No campo do AT no envelhecimento, a ética que norteia a nossa clínica está intimamente entrelaçada com a ética da Psicanálise. Nos dispomos a escutar o sujeito na radicalidade da experiência de estar junto, a qual literalmente se dá no lado a lado, possibilitando ao acompanhado a apropriação de si e de sua história. Assim como a Psicanálise, o Acompanhamento Terapêutico surge como uma prática subversiva no campo da saúde mental. Tanto no contexto da loucura, quanto no do envelhecimento, o AT se mostra como um dispositivo que vai contra o instituído e que busca subverter as lógicas de exclusão produzidas e, por vezes, arraigadas no social, por meio de valores culturais que atravessam o campo subjetivo.

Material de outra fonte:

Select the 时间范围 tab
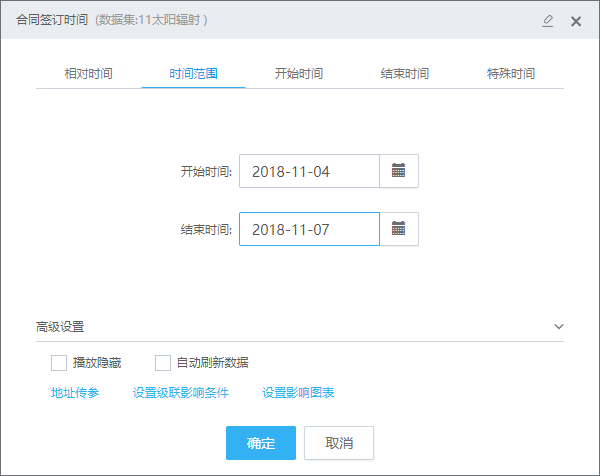This screenshot has height=476, width=600. pyautogui.click(x=193, y=74)
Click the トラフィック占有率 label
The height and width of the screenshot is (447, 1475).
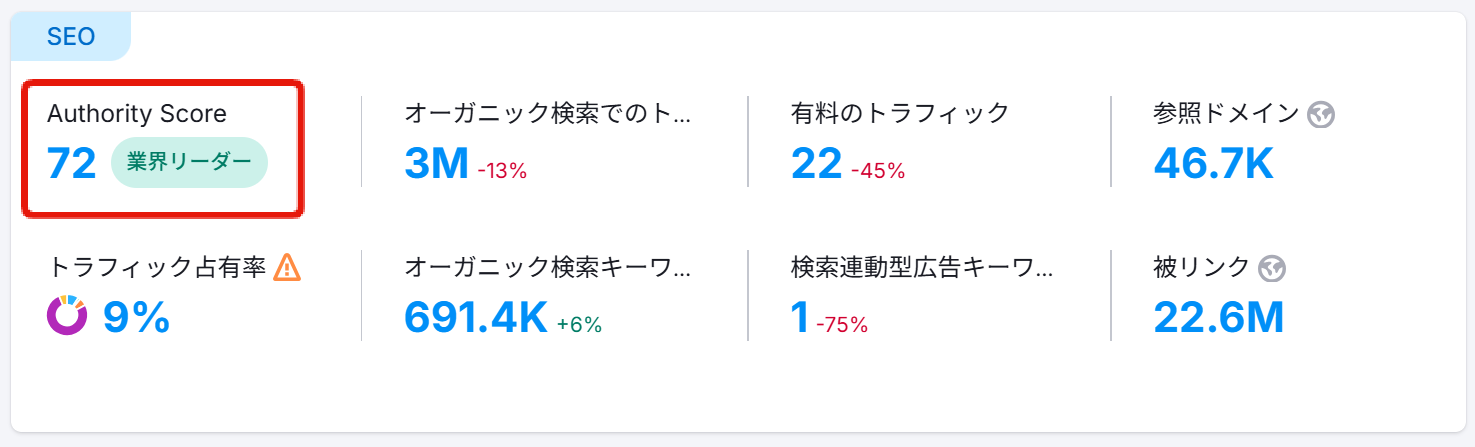[x=157, y=267]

Uma dimensão ética fundamental desta clínica política no campo do envelhecimento, é a busca por abrir espaço de existência plena ao sujeito, através da escuta de sua história de vida, desejos, anseios e necessidades. Esta escuta, aliada a uma potência criativa e flexível, abre espaço para ressignificações e possibilita ao acompanhado novos modos de relação. 
Justamente por estes dois aspectos, o de uma prática subversiva e o de um dispositivo que vai contra o instituído, que podemos considerar que o AT carrega a importante dimensão de uma clínica política. O acompanhante terapêutico é a figura articuladora desta relação, no exercício daquilo que é uma de suas marcas, o posicionar-se no entre, ocupando territórios de fronteiras.
Por fim, gostaria de ressaltar que é fundamental que tenhamos um posicionamento crítico a respeito da velhice e do processo de envelhecimento, a partir de uma compreensão sobre como as situações sociais, políticas e econômicas reverberam na produção da subjetividade. Podemos fazer uma clínica de acordo com os princípios do poder dominante ou uma clínica cujo projeto é a sustentação de novas formas de existência e de subjetivação. Nos dias atuais, com a volta de tantos discursos conservadores, higienistas e excludentes, podemos considerar que a clínica que vai contra o instituído, assim como a clínica do AT, se coloca como uma prática de resistência.

Camila Morais - Psicanalista, Terapeuta Ocupacional e Acompanhante Terapêutica. Mestranda em Psicologia Clínica pelo IPUSP. Coordenadora do Curso de Formação em Acompanhamento Terapêutico Cont.AT.o. Membro da Ger-Ações, na qual faz parte do Núcleo de AT e da coordenação do Curso de Psicogerontologia.